711.42157 R 72/42
The Secretary of State to the Canadian Chargé (Wrong)
Sir: Referring to the Department’s note to your Legation of July 6, 1928,40 I have been advised that Mr. N. C. Grover, Chief Hydraulic Engineer, United States Geological Survey, and Mr. R. de B. Corriveau, Chief Engineer, Department of Public Works of Canada, met at Winnipeg on July 9 and 10, at which time they drafted and signed a memorandum of proposed terms of submission of the Roseau River drainage problem to the International Joint Commission.
A copy of the memorandum signed by Mr. Grover and Mr. Corriveau, is enclosed herewith. The form of reference proposed by Messrs. Grover and Corriveau is satisfactory to the Government of the United States. Please advise me whether the form of reference [Page 60] proposed by Messrs.
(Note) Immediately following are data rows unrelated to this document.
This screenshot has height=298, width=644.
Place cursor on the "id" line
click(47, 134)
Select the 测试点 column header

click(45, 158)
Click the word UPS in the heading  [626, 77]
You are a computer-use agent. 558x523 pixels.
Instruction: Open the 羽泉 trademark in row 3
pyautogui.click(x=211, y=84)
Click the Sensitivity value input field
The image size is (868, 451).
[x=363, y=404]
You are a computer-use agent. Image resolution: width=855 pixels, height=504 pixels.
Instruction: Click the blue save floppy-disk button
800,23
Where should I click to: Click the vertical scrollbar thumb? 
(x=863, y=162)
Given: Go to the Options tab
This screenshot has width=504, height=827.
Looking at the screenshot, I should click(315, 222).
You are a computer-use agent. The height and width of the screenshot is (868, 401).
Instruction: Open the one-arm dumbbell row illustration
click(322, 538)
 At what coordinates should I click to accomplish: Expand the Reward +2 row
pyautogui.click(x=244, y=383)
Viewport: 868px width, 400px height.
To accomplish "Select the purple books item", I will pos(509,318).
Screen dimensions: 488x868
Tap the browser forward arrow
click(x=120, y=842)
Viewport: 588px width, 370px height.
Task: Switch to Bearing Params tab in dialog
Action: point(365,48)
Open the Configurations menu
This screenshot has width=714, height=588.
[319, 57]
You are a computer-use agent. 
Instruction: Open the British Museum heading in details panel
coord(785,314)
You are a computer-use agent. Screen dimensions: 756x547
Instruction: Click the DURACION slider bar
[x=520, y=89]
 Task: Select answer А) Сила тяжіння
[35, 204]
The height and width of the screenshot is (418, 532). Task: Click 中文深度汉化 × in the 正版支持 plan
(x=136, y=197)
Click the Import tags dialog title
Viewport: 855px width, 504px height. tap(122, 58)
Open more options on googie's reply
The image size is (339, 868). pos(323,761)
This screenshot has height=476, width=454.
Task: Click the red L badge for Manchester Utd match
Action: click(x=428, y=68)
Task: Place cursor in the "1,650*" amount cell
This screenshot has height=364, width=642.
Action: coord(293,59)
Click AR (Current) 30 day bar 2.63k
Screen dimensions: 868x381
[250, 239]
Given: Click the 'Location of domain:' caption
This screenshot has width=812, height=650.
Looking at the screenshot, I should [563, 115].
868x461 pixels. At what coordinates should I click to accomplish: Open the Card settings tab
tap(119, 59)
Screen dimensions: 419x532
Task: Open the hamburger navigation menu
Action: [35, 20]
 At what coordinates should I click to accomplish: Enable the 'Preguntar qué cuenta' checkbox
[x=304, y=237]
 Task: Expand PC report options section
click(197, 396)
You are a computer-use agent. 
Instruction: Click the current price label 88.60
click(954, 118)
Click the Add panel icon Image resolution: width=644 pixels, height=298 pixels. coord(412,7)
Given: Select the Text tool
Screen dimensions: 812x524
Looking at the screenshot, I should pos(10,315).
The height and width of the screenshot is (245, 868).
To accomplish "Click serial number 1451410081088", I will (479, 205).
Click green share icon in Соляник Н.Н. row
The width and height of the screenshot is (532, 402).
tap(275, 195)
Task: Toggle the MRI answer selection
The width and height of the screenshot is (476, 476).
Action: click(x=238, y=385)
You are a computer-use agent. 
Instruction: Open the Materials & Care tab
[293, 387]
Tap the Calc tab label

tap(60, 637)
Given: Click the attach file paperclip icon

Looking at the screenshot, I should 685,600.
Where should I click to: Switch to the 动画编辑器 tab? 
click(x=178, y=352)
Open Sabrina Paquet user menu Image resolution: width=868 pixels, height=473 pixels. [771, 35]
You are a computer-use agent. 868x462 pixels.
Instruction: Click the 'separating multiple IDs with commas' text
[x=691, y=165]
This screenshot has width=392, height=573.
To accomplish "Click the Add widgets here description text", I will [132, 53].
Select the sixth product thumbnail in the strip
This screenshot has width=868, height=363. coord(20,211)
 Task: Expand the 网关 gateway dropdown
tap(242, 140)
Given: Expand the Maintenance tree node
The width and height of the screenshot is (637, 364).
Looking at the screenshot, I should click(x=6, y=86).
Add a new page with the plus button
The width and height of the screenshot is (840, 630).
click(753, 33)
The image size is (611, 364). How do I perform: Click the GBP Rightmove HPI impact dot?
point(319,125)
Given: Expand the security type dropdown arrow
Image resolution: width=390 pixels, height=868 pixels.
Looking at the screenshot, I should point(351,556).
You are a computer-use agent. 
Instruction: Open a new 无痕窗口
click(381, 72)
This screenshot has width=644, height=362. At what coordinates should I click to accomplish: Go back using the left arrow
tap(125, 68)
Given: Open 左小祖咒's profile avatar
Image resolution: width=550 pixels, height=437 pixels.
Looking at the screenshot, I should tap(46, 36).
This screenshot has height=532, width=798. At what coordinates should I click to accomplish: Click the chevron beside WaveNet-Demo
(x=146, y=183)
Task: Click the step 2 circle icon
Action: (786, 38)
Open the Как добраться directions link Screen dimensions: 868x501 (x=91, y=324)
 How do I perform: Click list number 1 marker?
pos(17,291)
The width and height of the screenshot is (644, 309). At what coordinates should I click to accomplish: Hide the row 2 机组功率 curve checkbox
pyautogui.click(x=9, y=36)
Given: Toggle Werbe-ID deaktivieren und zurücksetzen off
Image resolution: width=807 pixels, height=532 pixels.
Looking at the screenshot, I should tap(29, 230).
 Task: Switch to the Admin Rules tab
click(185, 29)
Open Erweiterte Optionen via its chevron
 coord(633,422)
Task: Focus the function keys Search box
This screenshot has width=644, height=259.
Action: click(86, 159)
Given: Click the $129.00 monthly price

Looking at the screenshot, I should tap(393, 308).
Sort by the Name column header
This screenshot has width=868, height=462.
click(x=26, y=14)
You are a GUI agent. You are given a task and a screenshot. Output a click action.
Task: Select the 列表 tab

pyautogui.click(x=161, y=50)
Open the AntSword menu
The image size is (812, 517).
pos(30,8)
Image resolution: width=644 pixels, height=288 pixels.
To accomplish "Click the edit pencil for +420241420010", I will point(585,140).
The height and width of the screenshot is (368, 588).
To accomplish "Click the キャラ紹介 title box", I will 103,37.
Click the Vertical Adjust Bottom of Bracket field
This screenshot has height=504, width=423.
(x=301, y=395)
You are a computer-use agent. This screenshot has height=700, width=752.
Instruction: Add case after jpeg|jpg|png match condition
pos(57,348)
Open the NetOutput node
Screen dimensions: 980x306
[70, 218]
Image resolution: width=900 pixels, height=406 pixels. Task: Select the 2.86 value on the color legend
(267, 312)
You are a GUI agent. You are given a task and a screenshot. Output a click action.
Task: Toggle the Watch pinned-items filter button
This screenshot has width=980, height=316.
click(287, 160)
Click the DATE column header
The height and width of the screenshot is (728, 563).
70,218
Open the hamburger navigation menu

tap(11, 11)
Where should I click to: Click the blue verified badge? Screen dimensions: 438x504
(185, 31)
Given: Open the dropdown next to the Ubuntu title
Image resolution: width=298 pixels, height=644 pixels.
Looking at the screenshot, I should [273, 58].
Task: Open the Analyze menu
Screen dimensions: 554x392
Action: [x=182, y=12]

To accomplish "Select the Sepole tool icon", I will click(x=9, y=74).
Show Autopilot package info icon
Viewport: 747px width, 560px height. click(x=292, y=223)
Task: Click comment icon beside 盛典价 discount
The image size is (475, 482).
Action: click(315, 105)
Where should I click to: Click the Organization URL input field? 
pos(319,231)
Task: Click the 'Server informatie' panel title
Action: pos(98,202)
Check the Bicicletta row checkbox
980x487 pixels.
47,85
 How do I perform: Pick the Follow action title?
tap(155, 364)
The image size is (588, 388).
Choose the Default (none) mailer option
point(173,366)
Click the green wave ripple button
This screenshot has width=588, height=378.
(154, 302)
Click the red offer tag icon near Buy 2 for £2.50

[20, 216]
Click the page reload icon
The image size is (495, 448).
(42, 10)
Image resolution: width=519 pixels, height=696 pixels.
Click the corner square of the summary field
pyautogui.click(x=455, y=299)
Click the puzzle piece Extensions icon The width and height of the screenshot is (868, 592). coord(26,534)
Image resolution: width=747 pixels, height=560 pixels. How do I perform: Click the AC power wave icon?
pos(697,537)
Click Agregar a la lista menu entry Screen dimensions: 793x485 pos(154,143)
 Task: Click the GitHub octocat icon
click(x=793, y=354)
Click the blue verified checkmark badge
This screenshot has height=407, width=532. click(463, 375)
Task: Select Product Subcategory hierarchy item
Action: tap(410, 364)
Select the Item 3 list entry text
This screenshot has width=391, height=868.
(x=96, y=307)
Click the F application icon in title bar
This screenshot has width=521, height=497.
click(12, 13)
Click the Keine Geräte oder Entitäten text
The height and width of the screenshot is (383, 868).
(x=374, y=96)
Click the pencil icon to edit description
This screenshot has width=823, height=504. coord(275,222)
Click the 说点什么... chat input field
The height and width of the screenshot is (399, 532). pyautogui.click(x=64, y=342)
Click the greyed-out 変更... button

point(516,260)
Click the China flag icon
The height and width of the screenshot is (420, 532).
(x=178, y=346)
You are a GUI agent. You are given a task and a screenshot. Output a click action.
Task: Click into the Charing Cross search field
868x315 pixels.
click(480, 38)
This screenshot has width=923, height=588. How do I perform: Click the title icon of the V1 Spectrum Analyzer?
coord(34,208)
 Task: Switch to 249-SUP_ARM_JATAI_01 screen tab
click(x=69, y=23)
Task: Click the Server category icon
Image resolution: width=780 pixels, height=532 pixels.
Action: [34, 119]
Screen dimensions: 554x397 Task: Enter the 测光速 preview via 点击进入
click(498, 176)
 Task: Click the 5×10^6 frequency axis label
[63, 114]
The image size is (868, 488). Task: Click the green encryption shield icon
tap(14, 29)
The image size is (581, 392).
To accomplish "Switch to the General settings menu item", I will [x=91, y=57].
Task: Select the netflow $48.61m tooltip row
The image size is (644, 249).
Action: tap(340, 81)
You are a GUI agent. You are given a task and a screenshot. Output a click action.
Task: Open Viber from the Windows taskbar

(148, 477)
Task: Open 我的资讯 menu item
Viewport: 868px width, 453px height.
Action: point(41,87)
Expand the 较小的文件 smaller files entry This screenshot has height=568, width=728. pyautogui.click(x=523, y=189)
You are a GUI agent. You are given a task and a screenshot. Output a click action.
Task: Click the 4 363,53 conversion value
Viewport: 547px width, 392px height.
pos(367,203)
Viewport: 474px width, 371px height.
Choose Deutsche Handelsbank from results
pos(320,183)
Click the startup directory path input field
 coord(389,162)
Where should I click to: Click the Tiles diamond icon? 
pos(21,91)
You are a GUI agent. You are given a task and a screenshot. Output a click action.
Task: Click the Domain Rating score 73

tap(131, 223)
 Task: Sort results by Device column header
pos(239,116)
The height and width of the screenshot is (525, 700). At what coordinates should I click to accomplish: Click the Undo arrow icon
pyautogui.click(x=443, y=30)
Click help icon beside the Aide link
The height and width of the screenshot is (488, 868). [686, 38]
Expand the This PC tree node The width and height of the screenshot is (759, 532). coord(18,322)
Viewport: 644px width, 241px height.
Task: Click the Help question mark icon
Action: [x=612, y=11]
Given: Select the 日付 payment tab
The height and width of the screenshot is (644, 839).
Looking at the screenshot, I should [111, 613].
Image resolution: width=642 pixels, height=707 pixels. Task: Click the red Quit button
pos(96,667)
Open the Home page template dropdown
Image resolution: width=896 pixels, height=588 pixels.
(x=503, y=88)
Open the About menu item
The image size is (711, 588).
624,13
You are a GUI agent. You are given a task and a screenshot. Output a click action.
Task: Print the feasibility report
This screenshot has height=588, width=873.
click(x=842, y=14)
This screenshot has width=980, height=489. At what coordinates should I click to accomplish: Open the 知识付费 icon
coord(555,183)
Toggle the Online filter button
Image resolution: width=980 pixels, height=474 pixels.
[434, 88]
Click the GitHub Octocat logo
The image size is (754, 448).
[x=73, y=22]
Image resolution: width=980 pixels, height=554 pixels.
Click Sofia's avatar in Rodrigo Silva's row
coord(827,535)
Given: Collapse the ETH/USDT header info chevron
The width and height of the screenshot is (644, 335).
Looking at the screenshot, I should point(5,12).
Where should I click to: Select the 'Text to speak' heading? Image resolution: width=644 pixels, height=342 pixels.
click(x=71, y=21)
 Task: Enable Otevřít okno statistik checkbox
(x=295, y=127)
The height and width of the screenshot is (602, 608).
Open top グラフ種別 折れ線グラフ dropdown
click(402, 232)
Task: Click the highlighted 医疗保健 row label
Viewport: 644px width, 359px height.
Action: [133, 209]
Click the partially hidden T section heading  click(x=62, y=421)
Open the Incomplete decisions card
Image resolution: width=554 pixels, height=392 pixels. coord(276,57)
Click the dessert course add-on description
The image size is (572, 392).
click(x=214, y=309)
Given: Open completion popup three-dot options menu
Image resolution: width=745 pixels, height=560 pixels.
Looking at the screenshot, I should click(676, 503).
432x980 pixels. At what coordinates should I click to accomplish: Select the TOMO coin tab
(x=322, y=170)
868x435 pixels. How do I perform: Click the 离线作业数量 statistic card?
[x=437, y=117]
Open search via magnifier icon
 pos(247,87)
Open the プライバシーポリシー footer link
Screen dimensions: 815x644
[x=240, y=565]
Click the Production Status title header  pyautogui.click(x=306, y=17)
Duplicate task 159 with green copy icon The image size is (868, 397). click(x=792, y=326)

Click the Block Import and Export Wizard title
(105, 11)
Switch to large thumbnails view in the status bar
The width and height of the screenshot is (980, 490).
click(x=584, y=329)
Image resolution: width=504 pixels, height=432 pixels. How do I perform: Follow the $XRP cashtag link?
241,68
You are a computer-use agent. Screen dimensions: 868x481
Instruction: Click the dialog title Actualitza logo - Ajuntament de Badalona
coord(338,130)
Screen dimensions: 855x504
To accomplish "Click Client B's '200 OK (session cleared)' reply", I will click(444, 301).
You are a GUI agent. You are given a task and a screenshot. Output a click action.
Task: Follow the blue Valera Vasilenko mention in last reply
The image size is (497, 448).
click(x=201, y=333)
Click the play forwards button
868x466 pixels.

Grover and Corriveau is satisfactory to the Government of Canada and whether the Canadian Government is now ready to have the Roseau River drainage matter submitted to the International Joint Commission for investigation, report and recommendations.
With respect to the suggestion made in your Legation’s note of June 16, 1928, that Mr. Grover on the occasion of his visit to Winnipeg examine the works now under construction along the Roseau River on the Canadian side of the boundary, I have to inform you that Mr. Grover reports that although he is of the opinion from such data as he was able to obtain that the danger that the works in Canada would substantially increase the stages of waters at the international boundary and cause injury on the United States side of the boundary is remote, yet he is not in a position to form an opinion whether those works would constitute a unit of a coordinated system for the control of the waters of the Roseau River on both sides of the boundary. Inasmuch as one of the questions which it is proposed to submit to the International Joint Commission for investigation and report is whether it is practicable and desirable to coordinate projects for the control of the waters of the Roseau River and its tributaries on both sides of the boundary, it would seem desirable that the construction of works on the Canadian side be suspended until the International Joint Commission shall have had an opportunity to investigate the problem of drainage in the Roseau Valley and to have made its report and recommendations in order that the works in Canada may not prove to be an obstacle to the adoption of the recommendations of the International Joint Commission if its recommendations are acceptable to the two Governments.